La cosa dio para hora y cuarto, más o menos, pero podríamos haber seguido allí mucho más tiempo. Muchas anotaciones que llevaba se quedaron en eso. Tampoco era cuestión de cansar o aburrir al personal que, en un silencio tan llamativo como respetuoso, sólo interrumpido por las risas (ves, del humor y la ironía bayalianas no hablamos lo debido) que provocaba tal o cual comentario del de Higuera de Albalat, se mantuvo expectante de principio a fin. Ojalá alguien grabara lo que dijo el autor de Campo de amapolas blancas (que en parte transcurre en Salamanca, donde hizo la mili), porque sus palabras, cargadas de sentido, merecerán ser recordadas. También porque este hombre no se prodiga. De hecho, comenté al empezar la charla, había pensado en él cuando leí en la primera línea del artículo sabatino de Muñoz Molina: "Hay una belleza en el gesto del que dice no", lo que él suele decir casi siempre.

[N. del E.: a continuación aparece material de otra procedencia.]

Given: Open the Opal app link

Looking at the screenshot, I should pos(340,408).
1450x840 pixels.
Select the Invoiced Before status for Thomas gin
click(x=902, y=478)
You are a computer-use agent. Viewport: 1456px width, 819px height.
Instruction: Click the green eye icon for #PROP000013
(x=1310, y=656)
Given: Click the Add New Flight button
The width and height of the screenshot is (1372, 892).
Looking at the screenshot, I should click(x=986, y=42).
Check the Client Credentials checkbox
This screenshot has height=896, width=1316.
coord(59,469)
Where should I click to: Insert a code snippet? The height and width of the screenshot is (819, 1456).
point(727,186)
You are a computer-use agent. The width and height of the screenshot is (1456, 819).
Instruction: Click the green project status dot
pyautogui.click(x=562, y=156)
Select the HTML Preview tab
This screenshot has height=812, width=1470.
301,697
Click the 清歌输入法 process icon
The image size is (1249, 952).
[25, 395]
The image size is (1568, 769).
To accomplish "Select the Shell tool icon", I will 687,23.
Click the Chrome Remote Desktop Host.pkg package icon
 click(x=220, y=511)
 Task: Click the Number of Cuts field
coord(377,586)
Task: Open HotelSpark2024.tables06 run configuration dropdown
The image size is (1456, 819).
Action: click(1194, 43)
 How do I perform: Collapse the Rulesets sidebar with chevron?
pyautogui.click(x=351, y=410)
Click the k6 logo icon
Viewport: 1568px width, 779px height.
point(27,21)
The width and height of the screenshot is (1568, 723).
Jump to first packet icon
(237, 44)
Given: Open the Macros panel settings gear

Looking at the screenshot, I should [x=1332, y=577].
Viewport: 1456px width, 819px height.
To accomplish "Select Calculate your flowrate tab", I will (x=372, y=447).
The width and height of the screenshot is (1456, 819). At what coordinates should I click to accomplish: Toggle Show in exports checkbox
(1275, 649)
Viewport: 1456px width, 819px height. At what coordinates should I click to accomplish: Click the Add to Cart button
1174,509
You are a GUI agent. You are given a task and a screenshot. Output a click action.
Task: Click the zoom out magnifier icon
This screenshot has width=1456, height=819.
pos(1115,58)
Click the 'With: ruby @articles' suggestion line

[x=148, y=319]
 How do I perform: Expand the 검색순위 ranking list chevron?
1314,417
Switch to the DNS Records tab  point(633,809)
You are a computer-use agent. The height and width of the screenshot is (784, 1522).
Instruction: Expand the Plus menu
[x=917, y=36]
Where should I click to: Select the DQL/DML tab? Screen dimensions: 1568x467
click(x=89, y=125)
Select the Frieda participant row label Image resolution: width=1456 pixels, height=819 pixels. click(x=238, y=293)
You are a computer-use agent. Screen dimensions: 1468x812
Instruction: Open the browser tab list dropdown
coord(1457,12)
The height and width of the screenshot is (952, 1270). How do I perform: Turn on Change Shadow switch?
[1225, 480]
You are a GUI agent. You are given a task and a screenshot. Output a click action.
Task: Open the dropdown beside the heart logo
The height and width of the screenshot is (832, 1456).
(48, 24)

Dimos, o eso creo, buena cuenta de una ejemplar trayectoria literaria digna de elogio. Sorprendió por su elocuencia y su humildad; para quienes tenemos la fortuna de conocerlo, nada nuevo. Es así.
Al terminar, mientras él atendía a lectores y amigos, saludé al joven poeta Andrés Catalán (que traduce a Frost) y, con mucho afecto, abracé a Antonio Colinas que se acercó con su mujer (otra María José) al acto. Hablamos de la Feria, del pregón, de su nuevo libro, que tanto me ha gustado y del que ya he entregado una reseña, de Ada y Felipe Núñez y quedamos, como siempre, en vernos con más calma.
Asistieron a la conversación don Gonzalo algunos placentinos: media familia Juanals-Márquez (padres de estudiante salmantino), Marian Mendo (maestra que trabajó, oh casualidad, con Javier en Casatejada) y, entre otros, Felipe Peral; o su doble, no sé.
Con Paco Bringas e Isabel, cerramos la velada en el Berysa, el más nuestro de los bares salmantinos, otra vez, ay, con cerveza sin alcohol, acompañada, eso sí, de jamón y una exquisita "papada".
La vuelta a casa fue, cómo no, serena y conversada. Al despedirnos, algo cansados, me da que nos sentimos un poco más amigos, lo que no es poco.